(HealthDay News)  HIV-infected adults achieve higher rates of seroprotection when immunized with a high-dose of the influenza trivalent vaccine compared to the standard dose, according to a study published in the Jan. 1 issue of the Annals of Internal Medicine.

Noah McKittrick, MD, from University of Pennsylvania in Philadelphia, and colleagues randomly assigned 190 HIV-infected persons (>18 years) to receive either a standard dose (15mcg of antigen per strain; 93 participants) or a high dose (60mcg/strain; 97 participants) of the influenza trivalent vaccine. The rate of seroprotection was assessed, defined as antibody titers of 1:40 or greater on the hemagglutination inhibition assay 2128 days after vaccination. Seroconversion, defined as a greater than four-fold increase in antibody titers, and the geometric mean antibody titer were also assessed.
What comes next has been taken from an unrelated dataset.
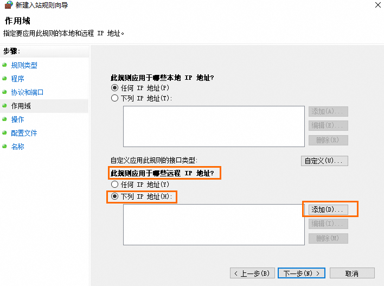Image resolution: width=384 pixels, height=286 pixels.
Task: Click the green bullet beside 配置文件
Action: pyautogui.click(x=5, y=133)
The researchers found that, in the high-dose group, seroprotection rates were higher for H1N1 (96% vs. 87%; P=0.029), H3N2 (96% vs. 92%; P=0.32), and influenza B (91% vs. 80%; P=0.03) strains. Both standard- and high-dose vaccines were well tolerated, with the most frequent adverse events being myalgia (19%), malaise (14%), and local pain (10%).

“The implications of this research are important for future vaccination efforts in the HIV-positive population,” the authors write. “This study suggests that a substantial number of HIV-infected patients may not be obtaining sufficient protection with the standard influenza vaccine.”